06 minute read

An update on Unlocking more than 10 workspaces in Hyprland

A small tweak replaced a workaround I used daily. Same goal, fewer moving parts, and a setup that finally feels like it belongs.

Back in March, I wrote about unlocking more than 10 workspaces in Hyprland. The solution I landed on used scratchpad as a staging area. It worked, but it always felt like a workaround.

That was then. This is now.

A cleaner solution

I’ve since replaced the scratchpad flow with something that fits much better into how Omarchy already works. The new approach uses Hyprland’s submap feature—a built-in way to create temporary keybinding modes.

Instead of routing everything through scratchpad, I enter a short-lived mode, type the workspace number, and confirm. That’s it.

The bindings are simple:

You press the shortcut, type “88”, hit Enter, and you’re in workspace 88. No scratchpad. No extra terminal windows. No dancing around.

The actual setup is as follows:

YAML
1234567891011121314151617181920212223242526272829303132
bindd = SUPER ALT, EQUAL, Go to workpsace, exec, notify-send -t 0 " Go to workspace" "Type number + Enter\n(Esc to cancel)" && hyprctl dispatch submap workspace-go-to
bindd = SUPER ALT SHIFT, EQUAL, Move active window to workspace, exec, notify-send -t 0 " Move window to workspace" "Type number + Enter\n(Esc to cancel)" && hyprctl dispatch submap workspace-move-to

submap = workspace-go-to
bind = , 0, exec, system-workspaces-10-plus go-to 0
bind = , 1, exec, system-workspaces-10-plus go-to 1
bind = , 2, exec, system-workspaces-10-plus go-to 2
bind = , 3, exec, system-workspaces-10-plus go-to 3
bind = , 4, exec, system-workspaces-10-plus go-to 4
bind = , 5, exec, system-workspaces-10-plus go-to 5
bind = , 6, exec, system-workspaces-10-plus go-to 6
bind = , 7, exec, system-workspaces-10-plus go-to 7
bind = , 8, exec, system-workspaces-10-plus go-to 8
bind = , 9, exec, system-workspaces-10-plus go-to 9
bind = , Return, exec, system-workspaces-10-plus go-to enter
bind = , Escape, exec, system-workspaces-10-plus go-to escape
submap = reset

submap = workspace-move-to
bind = , 0, exec, system-workspaces-10-plus move-to 0
bind = , 1, exec, system-workspaces-10-plus move-to 1
bind = , 2, exec, system-workspaces-10-plus move-to 2
bind = , 3, exec, system-workspaces-10-plus move-to 3
bind = , 4, exec, system-workspaces-10-plus move-to 4
bind = , 5, exec, system-workspaces-10-plus move-to 5
bind = , 6, exec, system-workspaces-10-plus move-to 6
bind = , 7, exec, system-workspaces-10-plus move-to 7
bind = , 8, exec, system-workspaces-10-plus move-to 8
bind = , 9, exec, system-workspaces-10-plus move-to 9
bind = , Return, exec, system-workspaces-10-plus move-to enter
bind = , Escape, exec, system-workspaces-10-plus move-to escape
submap = reset

I’m also emitting a small notification when entering the submap. It does two things: it reminds me that I’m in a different mode—where my usual keybinds won’t work—and it tells me exactly what to do next.

There is a repo for this

I ended up extracting this into a small open source repo, including the helper scripts that handle the number input and dispatching.

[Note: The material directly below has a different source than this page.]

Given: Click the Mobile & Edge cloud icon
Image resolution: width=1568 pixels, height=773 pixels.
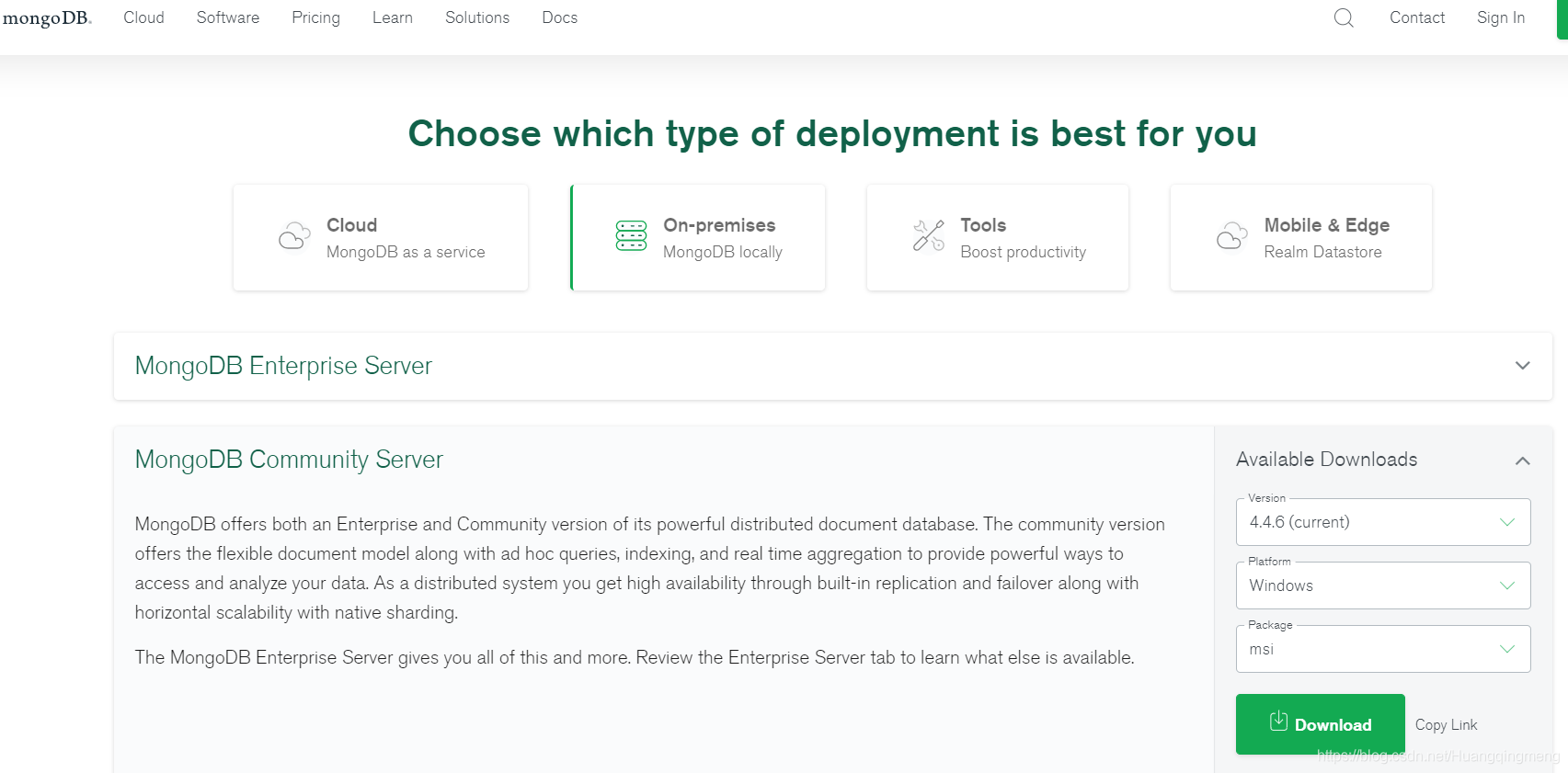Looking at the screenshot, I should [x=1231, y=236].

If you want to use this setup or tweak it to your liking, you can grab it here: pmpinto/hyprland-workspaces-above-10

It should be straightforward to drop into an existing Hyprland config, especially if you’re already using submaps.

Why this is better

The biggest difference is that this feels native. Submaps are already part of Omarchy, so this isn’t introducing a new pattern. It just extends one that’s already there. No custom prompts, no floating windows, no extra rules.

It also frees up scratchpad. Before, it doubled as a routing mechanism, which meant I had to be careful with anything I actually wanted to keep there. That friction is gone.

Now scratchpad goes back to what it’s good at: holding things I want nearby but out of the way. I keep a permanent dotfiles session there, for example. If something feels off, I hit SUPER + S and I’m straight into Neovim with the repo open.

The interaction itself is smoother too. Trigger, type, confirm. It’s quick, predictable, and doesn’t pull me out of what I’m doing.

Takeaways

The original approach worked, but it competed with scratchpad and relied on extra moving parts.

This one leans on built-in Hyprland features and fits naturally into the rest of the setup.

Sometimes the improvement isn’t in refining the workaround—it’s in noticing the feature that was already there.